Passenger car demand this year will reach 5 million units from 4.1 million units in 2006.

There will be around 52 new models entering the market compared to the record 46 last year, Zhang said. More interestingly, these 2007 new models will mainly come from local brands.

Over the past two years, foreign brands were the stars in product launches. However, from 2007, foreign carmakers will mainly start to change the model generation: not as many whole new models will be launched because their product lines are almost filled.

Therefore, Zhang said, local brands will play a major role in stimulating demand this year.

"As demand shifts to inland markets, local brands have the advantage to penetrate even deeper than foreign models," he said.

Inland private buyers pay more attention to price than their counterparts in the coastal regions, he said.
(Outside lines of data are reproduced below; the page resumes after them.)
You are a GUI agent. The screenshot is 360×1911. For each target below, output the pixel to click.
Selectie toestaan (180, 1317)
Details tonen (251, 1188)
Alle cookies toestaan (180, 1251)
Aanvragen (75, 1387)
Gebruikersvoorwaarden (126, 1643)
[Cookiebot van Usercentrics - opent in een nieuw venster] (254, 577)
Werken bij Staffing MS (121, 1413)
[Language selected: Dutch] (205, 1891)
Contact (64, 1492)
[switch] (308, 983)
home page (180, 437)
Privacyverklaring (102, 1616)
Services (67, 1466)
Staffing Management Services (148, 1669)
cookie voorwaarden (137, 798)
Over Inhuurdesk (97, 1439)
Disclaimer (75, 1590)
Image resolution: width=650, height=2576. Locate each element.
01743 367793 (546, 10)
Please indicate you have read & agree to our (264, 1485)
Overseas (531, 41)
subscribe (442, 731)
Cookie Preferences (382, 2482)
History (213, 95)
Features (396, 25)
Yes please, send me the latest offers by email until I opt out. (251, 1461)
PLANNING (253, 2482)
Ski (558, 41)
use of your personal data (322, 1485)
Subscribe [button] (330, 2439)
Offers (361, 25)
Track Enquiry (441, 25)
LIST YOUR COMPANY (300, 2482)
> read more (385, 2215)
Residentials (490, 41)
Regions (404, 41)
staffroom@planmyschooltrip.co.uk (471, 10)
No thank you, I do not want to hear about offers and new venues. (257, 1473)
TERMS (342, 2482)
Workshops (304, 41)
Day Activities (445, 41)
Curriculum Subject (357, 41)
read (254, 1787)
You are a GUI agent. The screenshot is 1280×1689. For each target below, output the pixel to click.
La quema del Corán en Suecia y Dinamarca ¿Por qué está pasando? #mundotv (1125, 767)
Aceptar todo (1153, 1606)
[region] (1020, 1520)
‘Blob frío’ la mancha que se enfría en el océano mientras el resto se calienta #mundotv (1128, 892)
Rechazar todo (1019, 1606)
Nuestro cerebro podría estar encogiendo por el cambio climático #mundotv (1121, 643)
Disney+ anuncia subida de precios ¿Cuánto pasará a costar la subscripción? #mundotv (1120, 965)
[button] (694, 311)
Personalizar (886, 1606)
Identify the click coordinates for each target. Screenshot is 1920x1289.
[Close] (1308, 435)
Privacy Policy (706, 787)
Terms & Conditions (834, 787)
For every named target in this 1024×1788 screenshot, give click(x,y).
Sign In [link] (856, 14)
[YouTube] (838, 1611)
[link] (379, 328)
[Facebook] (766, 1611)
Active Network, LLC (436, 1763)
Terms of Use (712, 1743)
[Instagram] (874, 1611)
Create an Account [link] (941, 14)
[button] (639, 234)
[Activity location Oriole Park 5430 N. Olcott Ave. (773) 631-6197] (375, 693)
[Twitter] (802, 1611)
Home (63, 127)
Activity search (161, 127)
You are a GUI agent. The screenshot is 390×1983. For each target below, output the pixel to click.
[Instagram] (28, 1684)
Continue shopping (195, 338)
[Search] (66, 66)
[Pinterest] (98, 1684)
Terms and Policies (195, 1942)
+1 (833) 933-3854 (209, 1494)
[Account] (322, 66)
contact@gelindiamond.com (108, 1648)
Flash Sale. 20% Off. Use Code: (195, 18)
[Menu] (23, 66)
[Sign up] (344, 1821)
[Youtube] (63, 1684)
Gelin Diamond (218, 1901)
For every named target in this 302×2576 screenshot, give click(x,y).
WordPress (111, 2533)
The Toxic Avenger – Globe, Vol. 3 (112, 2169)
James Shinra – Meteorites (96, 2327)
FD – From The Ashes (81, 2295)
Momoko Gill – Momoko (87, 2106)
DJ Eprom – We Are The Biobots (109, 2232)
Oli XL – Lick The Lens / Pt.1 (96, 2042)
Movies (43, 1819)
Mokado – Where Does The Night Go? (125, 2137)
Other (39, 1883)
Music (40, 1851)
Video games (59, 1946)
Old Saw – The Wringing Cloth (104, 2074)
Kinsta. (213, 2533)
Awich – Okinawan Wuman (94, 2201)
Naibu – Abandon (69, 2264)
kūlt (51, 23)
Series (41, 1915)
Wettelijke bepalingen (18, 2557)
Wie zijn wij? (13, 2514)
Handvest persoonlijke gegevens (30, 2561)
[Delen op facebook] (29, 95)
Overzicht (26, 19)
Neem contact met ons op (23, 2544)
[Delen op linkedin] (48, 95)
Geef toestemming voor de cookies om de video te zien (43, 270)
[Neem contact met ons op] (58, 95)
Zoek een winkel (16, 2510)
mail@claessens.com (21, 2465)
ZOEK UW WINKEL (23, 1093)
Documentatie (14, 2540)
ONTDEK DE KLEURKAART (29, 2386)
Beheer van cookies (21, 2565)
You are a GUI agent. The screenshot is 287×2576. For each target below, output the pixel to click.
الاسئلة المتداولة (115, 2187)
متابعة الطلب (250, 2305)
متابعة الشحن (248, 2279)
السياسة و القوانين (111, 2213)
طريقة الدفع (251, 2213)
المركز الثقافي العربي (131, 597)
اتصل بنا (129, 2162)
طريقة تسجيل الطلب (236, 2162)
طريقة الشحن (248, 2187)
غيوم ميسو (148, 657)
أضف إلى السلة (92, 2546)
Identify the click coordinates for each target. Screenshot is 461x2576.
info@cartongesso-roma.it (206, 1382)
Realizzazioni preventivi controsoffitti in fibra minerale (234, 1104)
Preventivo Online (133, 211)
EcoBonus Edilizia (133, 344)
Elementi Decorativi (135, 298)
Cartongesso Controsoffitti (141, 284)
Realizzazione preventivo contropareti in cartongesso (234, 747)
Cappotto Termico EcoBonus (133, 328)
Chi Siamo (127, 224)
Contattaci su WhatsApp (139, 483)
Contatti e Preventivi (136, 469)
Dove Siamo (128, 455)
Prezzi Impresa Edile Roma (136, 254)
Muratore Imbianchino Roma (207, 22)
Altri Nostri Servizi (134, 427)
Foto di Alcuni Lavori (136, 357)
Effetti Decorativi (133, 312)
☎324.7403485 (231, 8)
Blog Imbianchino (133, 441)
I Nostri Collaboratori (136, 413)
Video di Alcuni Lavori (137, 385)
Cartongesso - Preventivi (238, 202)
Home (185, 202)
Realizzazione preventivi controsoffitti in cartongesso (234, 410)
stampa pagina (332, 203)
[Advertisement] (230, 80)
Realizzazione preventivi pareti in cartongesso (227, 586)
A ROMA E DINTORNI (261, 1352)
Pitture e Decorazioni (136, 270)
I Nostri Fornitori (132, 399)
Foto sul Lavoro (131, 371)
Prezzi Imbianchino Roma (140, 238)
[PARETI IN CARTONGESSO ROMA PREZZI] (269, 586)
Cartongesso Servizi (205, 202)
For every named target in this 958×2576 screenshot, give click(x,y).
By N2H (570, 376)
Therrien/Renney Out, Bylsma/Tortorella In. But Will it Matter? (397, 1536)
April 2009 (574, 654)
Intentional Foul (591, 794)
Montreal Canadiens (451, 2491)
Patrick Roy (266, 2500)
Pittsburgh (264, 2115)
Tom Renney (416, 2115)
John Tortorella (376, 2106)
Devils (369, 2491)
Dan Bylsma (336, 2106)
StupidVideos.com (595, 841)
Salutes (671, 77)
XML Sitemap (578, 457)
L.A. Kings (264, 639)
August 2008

Local brands' micro and compact models are set to push or stimulate demand in inland second-and third-tier cities this year.

Of course, Zhang added, new products are always a "double-edged sword".

"Too many new models will put pressure on current models and may result in a stability problem of the current price structure," he said.

Steady price reduction is anticipated and is not expected to cause problems.

However, if there were a price war, the market would experience a slowdown like in 2004, he said.

Another major factor affecting the passenger car market is gasoline prices, he said.

The National Development and Reform Commission, China's top economic planner, cut wholesale gasoline prices by 220 yuan per ton on January 14 in line with changes in the global oil market.

Therefore, at least for early 2007, the gasoline price should not be a major negative factor in the passenger car market, Zhang said.

However, German carmaker Volkswagen, the biggest player in the passenger car market, is taking a conservative approach to the 2007 market.

Winfried Vahland, Volkswagen's China chief, predicted the car market in China would grow by 7 to 12 percent this year.

The company's 2006 sales in China increased by almost a quarter to 711,298 cars from the previous year.

Exports

China's vehicle exports will continue to be in the fast lane this year, despite the government's tightened regulations on overseas vehicle shipments.

Xu Changming, an auto analyst with the State Information Center, predicted 2007 vehicle exports would reach 500,000 units, up from 340,000 units last year.

The 2006 figure, double the previous year's, was mainly boosted by local brands' low-cost cars.

According to rules published in early January by the Ministry of Commerce, China will implement a licensing system from March 1 to prevent domestic carmakers from cut-throat battles abroad and to weed out firms that are too small to compete internationally.

"Only small firms selling a tiny number of cars abroad will be deprived of exporting rights by the rules. China's vehicle exports will continue to grow rapidly (this year)," Xu said.

There are more than 1,000 companies in China exporting vehicles, and last year half of them sold less than 10 units abroad each, according to Xu.

Chery, based in East China's Anhui Province, said it aims to export 80,000 to 100,000 cars this year, up from 50,000 units last year.